DOCUMENT EXTRACT:
50. General Principles. -- Nature and kinds of corporeal motion. Metaphysics studies motion in general; physics is concerned with corporeal motion and its kinds. These are four in number; appearance and disappearance of substantial compounds (genesis and phthora), qualitative change or alteration (alloiôsis), the quantitative change of growth and decay (auxêsis and phthisis), and finally local motion (phora) -- the motion par excellence, which the three former sorts presuppose. To the concept of local motion Aristotle attaches the study of the infinite, of time and of space.
The theory of matter and form belongs properly and primarily to physics, for it is the peripatetic interpretation of the evolution of the cosmos and of the incessant change that goes on in the world of sense. In opposition to the atomism of Democritus, which accounts for the visible diversities in corporeal things by different arrangements of the same identical elements, Aristotle contends that the facts of nature proclaim the existence of specific differences in corporeal things themselves and in their properties. Earthly substances are being continually transformed into one another; they combine with one another to form compounds specifically distinct from the components, and those compounds are themselves in turn resolved into their constituent elements. We must needs therefore recognise in corporeal substances a permanent substratum, primal or primary matter (hêprôtê hulê) identical throughout all stages of the process, and another principle peculiar to each one of these stages, the substantial form (eidos). The substantial form is so called because it is the first in order of all corporeal determining principles or influences, the one which fixes the substantiality and determines the kind or species of the thing; while the primal matter is the absolutely indeterminate substrate, incapable even of existing without the initial determination of the form. The succession of different forms in the same matter furnishes an explanation of the fundamental theory which Aristotle opposed to Plato, -- the theory of a real evolution taking place within the very entrails of corporeal things themselves. An actually constituted, existing corporeal substance is regarded as second or secondary matter with respect to the ulterior modifications or accidental forms it may receive.
The material world is therefore plunged in a whirlpool of Incessant change, as Heraclitus had already proclaimed, and yet none the less must we recognise, with Parmenides, a certain stability in its elements. To get an accurate insight into the mind of Aristotle regarding the process of cosmic change we must take careful cognisance of a twofold influence affecting the elements of the substantial compound, -- the rhythmic evolution of forms and the prevalence of purpose or finality.

AVAILABLE DATA:

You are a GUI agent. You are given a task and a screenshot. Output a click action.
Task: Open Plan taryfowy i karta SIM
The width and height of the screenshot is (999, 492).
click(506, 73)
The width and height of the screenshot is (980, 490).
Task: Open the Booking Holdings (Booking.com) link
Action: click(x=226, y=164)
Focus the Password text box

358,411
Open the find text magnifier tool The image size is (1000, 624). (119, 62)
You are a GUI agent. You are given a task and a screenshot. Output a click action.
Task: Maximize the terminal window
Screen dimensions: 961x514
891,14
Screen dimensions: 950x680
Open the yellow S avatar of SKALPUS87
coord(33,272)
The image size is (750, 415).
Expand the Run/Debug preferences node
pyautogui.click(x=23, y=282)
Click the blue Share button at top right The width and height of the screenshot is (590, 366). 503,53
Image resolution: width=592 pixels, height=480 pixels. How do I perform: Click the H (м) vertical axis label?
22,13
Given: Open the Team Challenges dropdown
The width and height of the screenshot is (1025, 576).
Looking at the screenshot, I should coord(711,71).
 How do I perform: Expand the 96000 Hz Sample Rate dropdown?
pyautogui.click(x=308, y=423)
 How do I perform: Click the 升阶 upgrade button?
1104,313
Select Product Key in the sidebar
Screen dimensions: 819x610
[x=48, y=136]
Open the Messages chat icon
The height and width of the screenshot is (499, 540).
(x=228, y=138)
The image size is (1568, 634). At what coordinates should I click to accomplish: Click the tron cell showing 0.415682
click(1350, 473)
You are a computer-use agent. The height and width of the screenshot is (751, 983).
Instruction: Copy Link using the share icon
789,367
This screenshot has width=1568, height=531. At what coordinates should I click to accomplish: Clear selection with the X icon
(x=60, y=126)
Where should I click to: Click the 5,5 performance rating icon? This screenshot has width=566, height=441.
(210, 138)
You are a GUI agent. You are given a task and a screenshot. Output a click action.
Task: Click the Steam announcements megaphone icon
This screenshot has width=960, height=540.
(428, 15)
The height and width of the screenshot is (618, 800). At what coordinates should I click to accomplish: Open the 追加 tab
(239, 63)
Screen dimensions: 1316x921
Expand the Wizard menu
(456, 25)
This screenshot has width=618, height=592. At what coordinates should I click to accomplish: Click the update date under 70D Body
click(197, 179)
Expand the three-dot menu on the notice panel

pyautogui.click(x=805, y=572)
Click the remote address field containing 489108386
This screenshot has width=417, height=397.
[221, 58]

HOW TO COMPLETE THIS TASK: Continue the passage on Aristotle's theory of corporeal motion and change from its last sentence.

EXERCISE RESPONSE:
Rhythmic Evolution of Forms. -- The theory is not fully and explicitly developed by Aristotle, but he has certainly the germs of a doctrine that was elaborately evolved and illustrated in the Middle Ages. In various passages in the Physics and Metaphysics Aristotle refers to a third principle, in explanation of the genetic process of nature, -- privation (sterêsis). By this he means the absence of a form demanded by the matter. This peculiar exigency on the part of the matter springs from a special tendency it has to divest itself, so to speak, of one form in order to assume another, when, under the influence of the surrounding natural agencies, the compound is in process of transformation. This gradual transition from form to form is regulated by the principle of the rhythmic evolution of substances. "You cannot make a silk purse out of a sow's ear."{1} The plasticity of matter has therefore its laws and limits. This is merely the natura non facit saltus transported into philosophy.
The finality inherent in all being guides this process at every single step. Just as each individual step in the cosmic evolution tends to some new actualization of a potentiality of matter, so also is the sum-total of all these stages governed by a fixed purpose which Nature unswervingly and uninterruptedly pursues. Admirably equipped as he was -- for his time -- with a fund of scientific observations, Aristotle followed out in detail the applications of teleology to all the facts of Nature. There is in ancient philosophy no more eloquent advocate of final causes than he.
And what is this final term, this end towards which all Nature tends? It is that which is the most perfect, the Purely Actual (45), Aristotle replies. But this gives rise to many questions for which he has no satisfactory answer: Does this impulse of the creature towards God imply some vague sort of knowledge of its end in every existing being? Does the unity of order, which combines the various substances of Nature and harmonizes their activities, involve a sort of organic unity in nature (phusis), a "world-soul" endowed with some faint perception of its evolutions and of their term? And if so, how are we to reconcile such unity with the individuality of the beings included in it (43), or to recognize the distinction between the organic and the inorganic worlds? (52).